───── GIVEN INFORMATION ─────
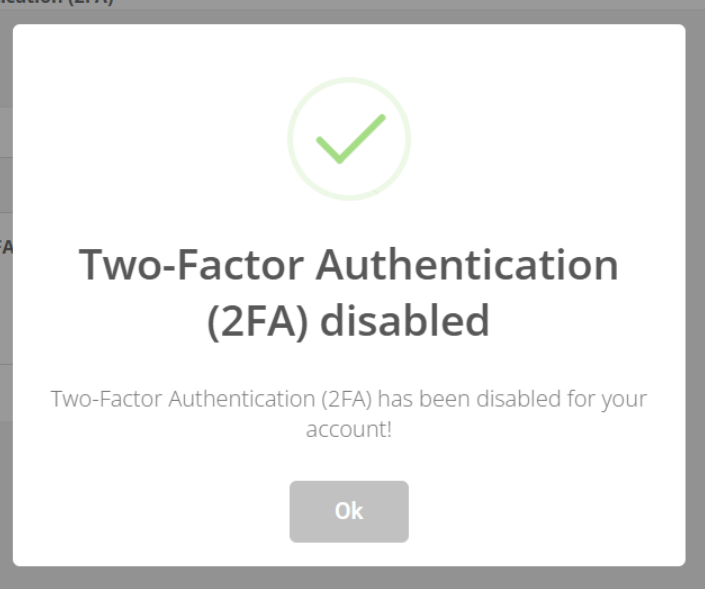Click the cut-off "FA" text at left edge
Viewport: 705px width, 589px height.
click(x=5, y=246)
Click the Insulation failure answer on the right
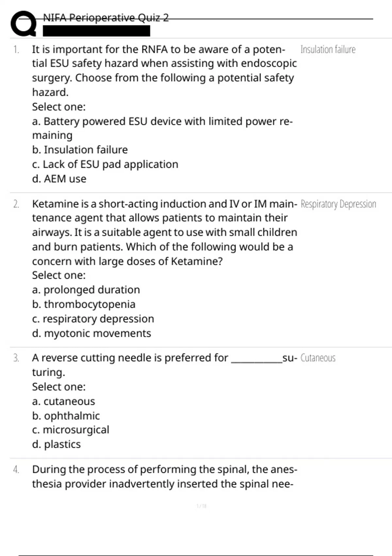 point(328,50)
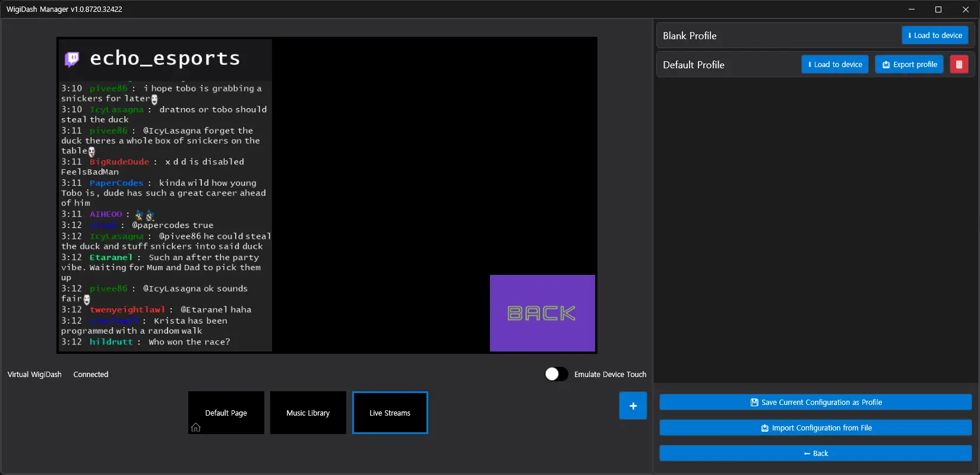Delete Default Profile with the red trash icon

[959, 65]
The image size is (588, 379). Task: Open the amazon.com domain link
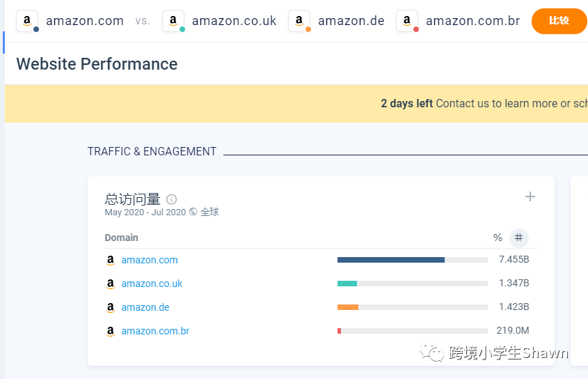tap(150, 260)

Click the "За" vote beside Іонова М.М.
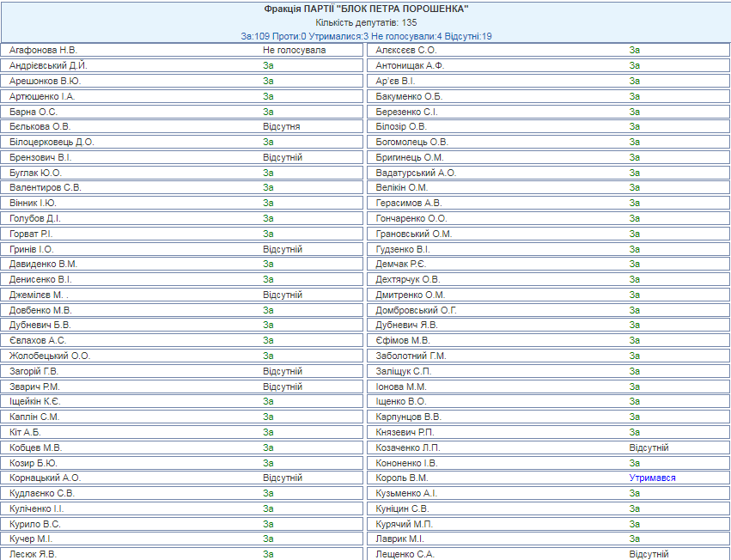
─────
» **ASSIGNMENT**
Starting with the line that holds "Click the Insulation", copy every line exactly through the final line of the material, but skip the pictures.

» **ANSWER SECTION**
Click the Insulation failure answer on the right
 point(328,50)
Delete Default Profile with the red trash icon

[959, 65]
The image size is (588, 379). Task: Open the amazon.com domain link
tap(150, 260)

Click the "За" vote beside Іонова М.М.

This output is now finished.